Why come to counselling?
Everyone finds life difficult to cope with from time to time. We may struggle to cope with changes in our personal life or stress and anxiety arising from problems at work. These difficulties may result from a particular event or may be part of an on-going issue. We may suddenly find ourselves in the middle of an emotional crisis or worn down by a constant underlying feeling of unfullfillment. Most of the time, we are able to deal with these problems on our own or with the help of family or friends. However, sometimes this may not feel enough and talking to a qualified counsellor can be helpful.
What is counselling?
Counselling offers an opportunity to talk in confidence to someone who has been professionally trained to listen. It aims to support you in developing greater insight into the issues that are important to you and to explore different ways of coping with them. A counsellor will not judge or try to influence your decisions in any way.
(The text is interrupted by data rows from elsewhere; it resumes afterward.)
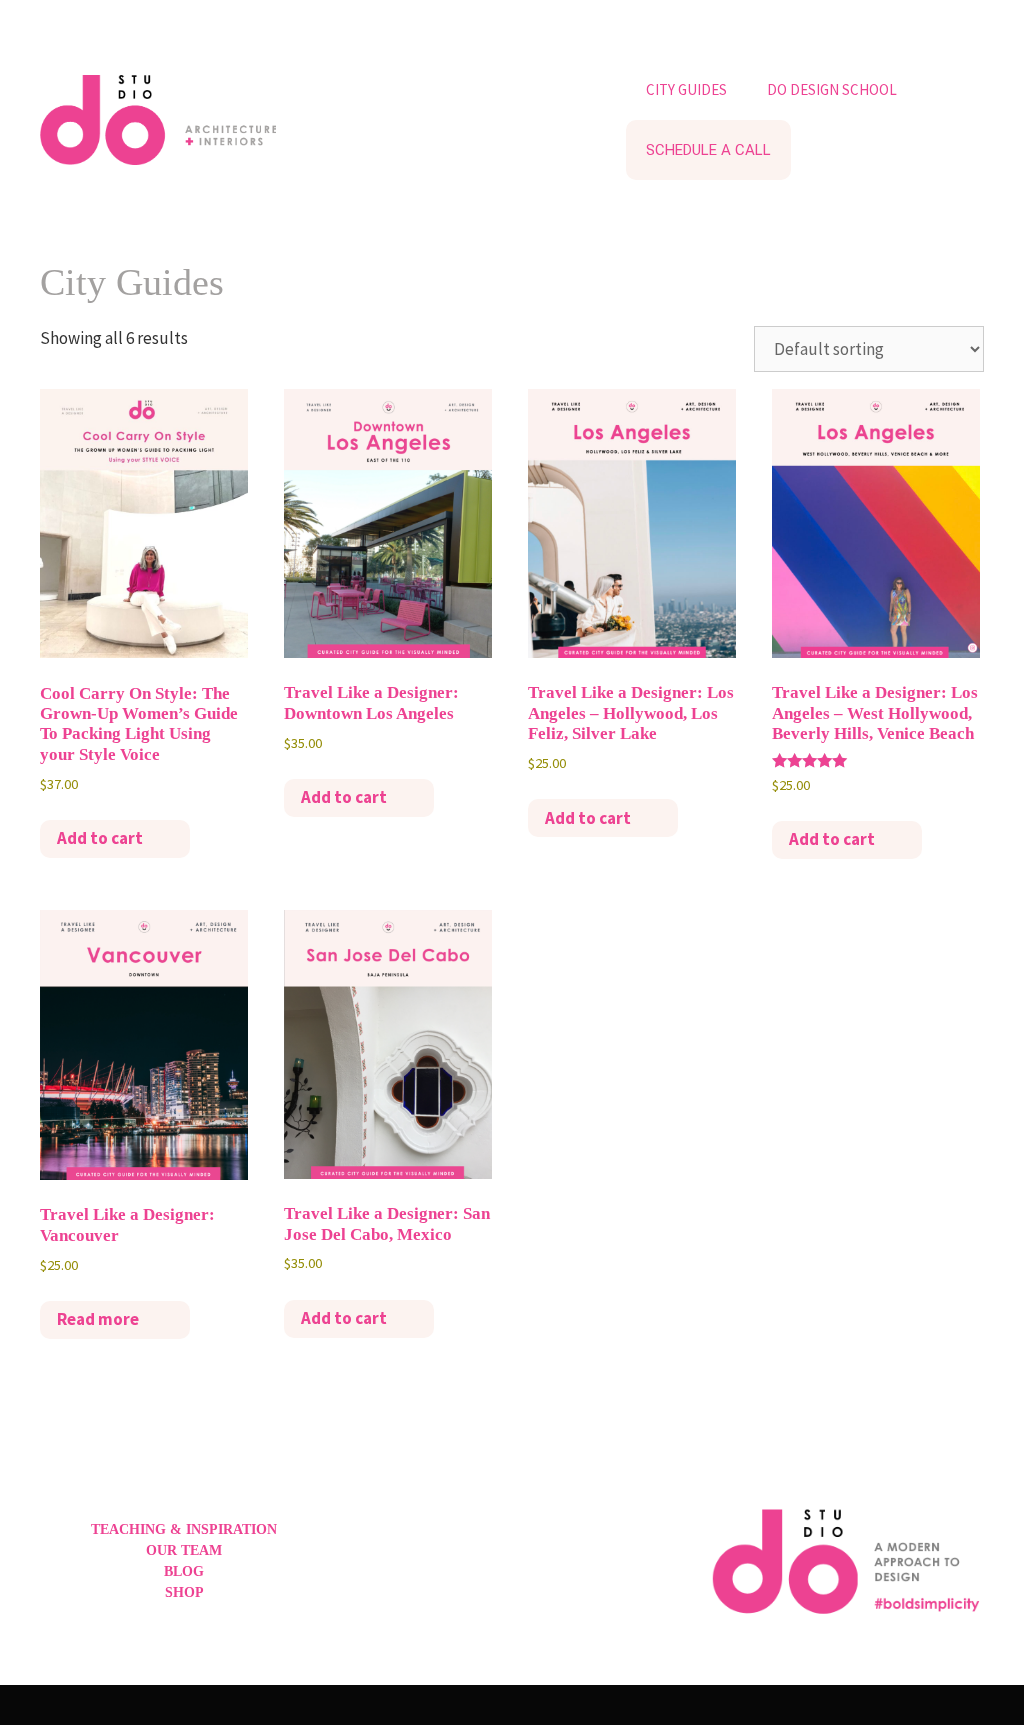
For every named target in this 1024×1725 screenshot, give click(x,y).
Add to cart (100, 838)
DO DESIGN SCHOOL (832, 89)
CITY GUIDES (686, 89)
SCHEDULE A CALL (708, 150)
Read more (98, 1319)
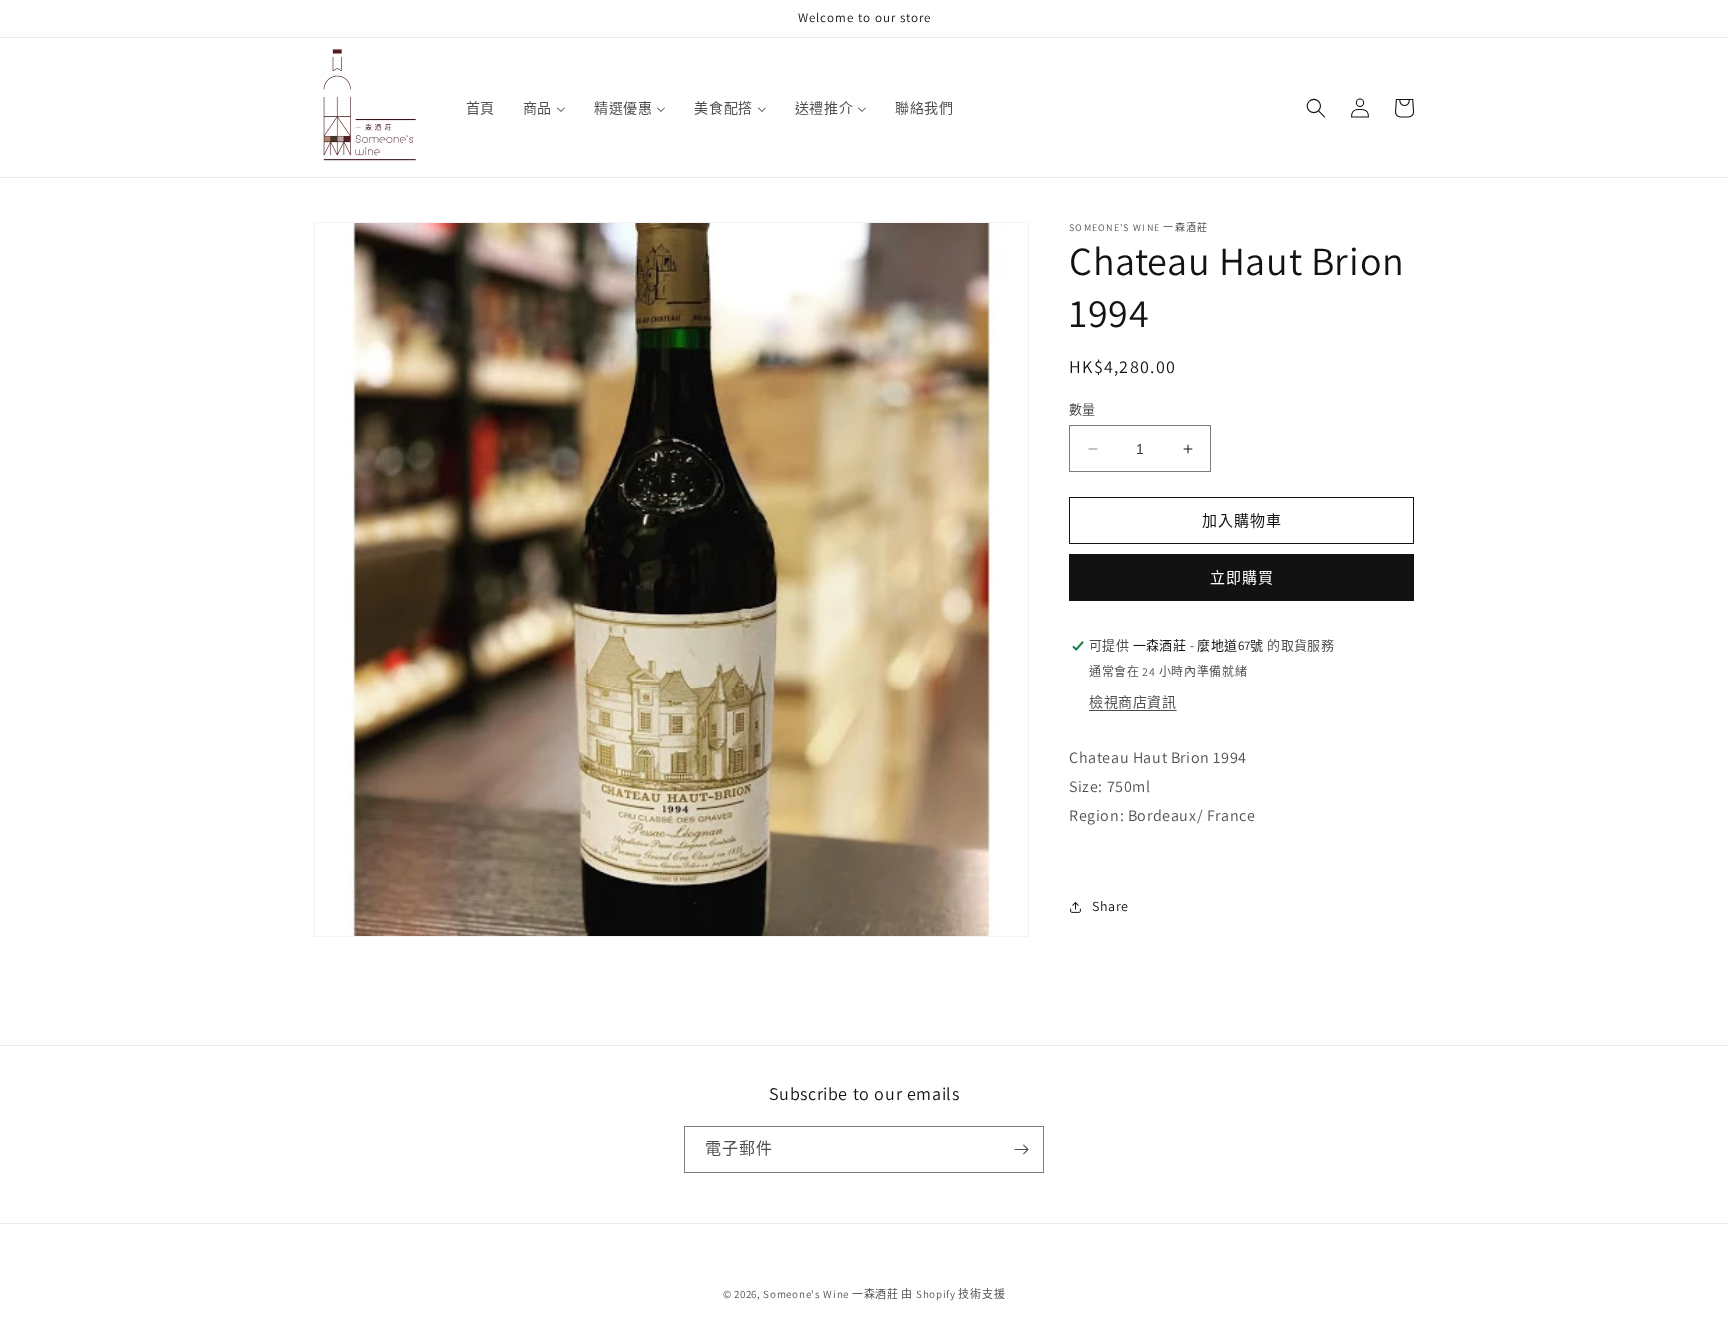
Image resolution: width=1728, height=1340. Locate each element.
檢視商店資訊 (1133, 703)
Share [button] (1110, 906)
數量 (1082, 409)
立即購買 (1242, 578)
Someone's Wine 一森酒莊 (830, 1294)
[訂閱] (1021, 1149)
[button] (1316, 108)
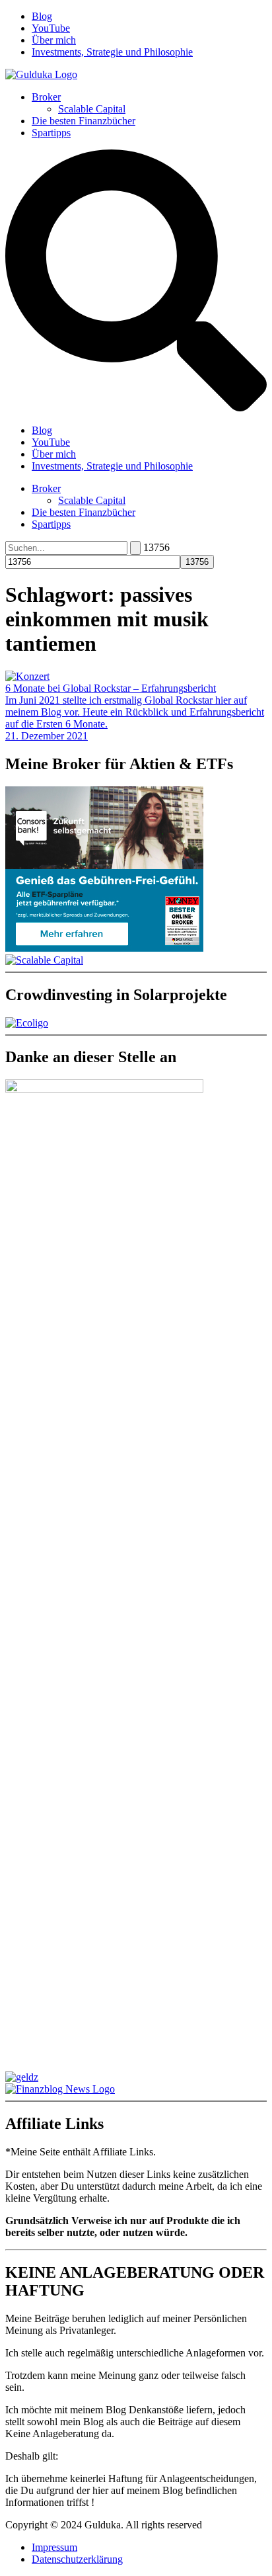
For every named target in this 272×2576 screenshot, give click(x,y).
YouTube (51, 28)
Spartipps (51, 132)
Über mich (54, 40)
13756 (156, 547)
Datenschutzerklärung (77, 2559)
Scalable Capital (91, 108)
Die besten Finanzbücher (83, 120)
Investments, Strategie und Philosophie (112, 52)
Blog (42, 16)
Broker (46, 97)
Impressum (54, 2547)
By creating an atmosphere of trust, respect and understanding, counselling facilitates self-awareness, acceptance and the possibility of new ways of relating to yourself and others. It can enable a deeper understanding of how unresolved issues from the past may continue to impact on the present and therefore highlight the potential for change in the future.
What to look for in a therapist?
Successful therapy is dependent on the quality of the relationship between counsellor and client. Therefore you may need to visit more than one person before you find someone you feel comfortable enough to work with and who feels "right" for you.
As counselling training varies widely in length and depth, it is also advisable to check membership of a professional body such as BACP British Association for Counselling and Psychotherapy and/or UKCP United Kingdom Council for Psychotherapy. This ensures adequate experience, supervision and continuing professional development. Members are also required to hold adequate professional insurance.